━━━ Data for this exercise ━━━

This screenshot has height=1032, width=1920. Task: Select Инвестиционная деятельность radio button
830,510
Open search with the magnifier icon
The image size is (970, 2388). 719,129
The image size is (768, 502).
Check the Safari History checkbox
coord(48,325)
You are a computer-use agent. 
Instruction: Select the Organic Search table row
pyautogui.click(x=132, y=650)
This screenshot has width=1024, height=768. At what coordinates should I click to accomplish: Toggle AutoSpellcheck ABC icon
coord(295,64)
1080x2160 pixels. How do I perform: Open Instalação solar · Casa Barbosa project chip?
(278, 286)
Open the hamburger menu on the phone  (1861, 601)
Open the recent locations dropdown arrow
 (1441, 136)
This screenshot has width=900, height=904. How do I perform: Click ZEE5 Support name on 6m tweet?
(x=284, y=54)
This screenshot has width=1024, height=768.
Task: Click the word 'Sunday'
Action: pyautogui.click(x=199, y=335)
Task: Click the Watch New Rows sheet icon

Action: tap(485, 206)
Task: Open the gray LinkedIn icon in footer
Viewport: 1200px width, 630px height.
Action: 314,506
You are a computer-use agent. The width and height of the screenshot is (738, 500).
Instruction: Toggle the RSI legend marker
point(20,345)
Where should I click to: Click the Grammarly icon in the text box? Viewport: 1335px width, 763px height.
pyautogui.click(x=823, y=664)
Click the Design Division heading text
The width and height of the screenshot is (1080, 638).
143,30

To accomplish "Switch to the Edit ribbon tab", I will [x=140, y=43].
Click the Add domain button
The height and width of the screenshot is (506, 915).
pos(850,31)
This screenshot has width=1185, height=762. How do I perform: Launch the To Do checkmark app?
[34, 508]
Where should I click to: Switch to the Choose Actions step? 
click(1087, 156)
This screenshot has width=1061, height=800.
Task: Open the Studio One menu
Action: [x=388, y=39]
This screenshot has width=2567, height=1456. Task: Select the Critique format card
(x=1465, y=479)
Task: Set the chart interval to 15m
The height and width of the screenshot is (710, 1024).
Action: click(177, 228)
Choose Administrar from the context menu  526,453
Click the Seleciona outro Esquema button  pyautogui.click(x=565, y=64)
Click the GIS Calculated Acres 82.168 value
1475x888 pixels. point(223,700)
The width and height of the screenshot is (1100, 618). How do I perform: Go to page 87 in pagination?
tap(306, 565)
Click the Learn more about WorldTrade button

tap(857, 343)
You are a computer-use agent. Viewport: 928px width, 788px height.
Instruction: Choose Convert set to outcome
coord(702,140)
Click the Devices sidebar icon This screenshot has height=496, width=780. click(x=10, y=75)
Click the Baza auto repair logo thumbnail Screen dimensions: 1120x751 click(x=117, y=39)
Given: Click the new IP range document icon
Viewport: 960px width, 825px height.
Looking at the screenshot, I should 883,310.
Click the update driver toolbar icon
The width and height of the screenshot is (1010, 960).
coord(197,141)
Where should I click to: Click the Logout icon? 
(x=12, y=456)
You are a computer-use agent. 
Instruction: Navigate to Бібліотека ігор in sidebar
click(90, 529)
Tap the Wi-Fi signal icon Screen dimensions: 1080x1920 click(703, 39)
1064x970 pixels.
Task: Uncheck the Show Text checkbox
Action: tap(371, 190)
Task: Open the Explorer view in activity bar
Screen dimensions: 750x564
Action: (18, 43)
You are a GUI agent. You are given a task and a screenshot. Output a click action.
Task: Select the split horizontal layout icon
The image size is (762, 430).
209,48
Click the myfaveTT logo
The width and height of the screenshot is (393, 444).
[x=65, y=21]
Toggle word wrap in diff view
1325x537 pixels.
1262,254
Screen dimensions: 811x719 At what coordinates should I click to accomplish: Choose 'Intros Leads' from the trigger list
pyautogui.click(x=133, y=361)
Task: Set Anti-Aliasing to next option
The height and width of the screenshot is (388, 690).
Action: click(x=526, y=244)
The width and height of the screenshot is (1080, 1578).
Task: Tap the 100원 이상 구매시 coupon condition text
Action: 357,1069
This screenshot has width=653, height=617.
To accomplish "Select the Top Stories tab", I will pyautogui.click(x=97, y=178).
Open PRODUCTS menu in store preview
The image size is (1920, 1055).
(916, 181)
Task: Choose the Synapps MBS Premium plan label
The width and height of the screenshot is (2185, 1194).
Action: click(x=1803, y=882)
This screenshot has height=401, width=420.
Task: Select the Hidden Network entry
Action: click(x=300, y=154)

━━━

Exercise description: After locating the line above that contains "The height and width of the screenshot is (388, 690).", write out that line and every later one exactly, through the last line of the material, and nothing else.

Solution for this exercise:
The height and width of the screenshot is (388, 690).
Action: click(x=526, y=244)
The width and height of the screenshot is (1080, 1578).
Task: Tap the 100원 이상 구매시 coupon condition text
Action: 357,1069
This screenshot has width=653, height=617.
To accomplish "Select the Top Stories tab", I will pyautogui.click(x=97, y=178).
Open PRODUCTS menu in store preview
The image size is (1920, 1055).
(916, 181)
Task: Choose the Synapps MBS Premium plan label
The width and height of the screenshot is (2185, 1194).
Action: click(x=1803, y=882)
This screenshot has height=401, width=420.
Task: Select the Hidden Network entry
Action: click(x=300, y=154)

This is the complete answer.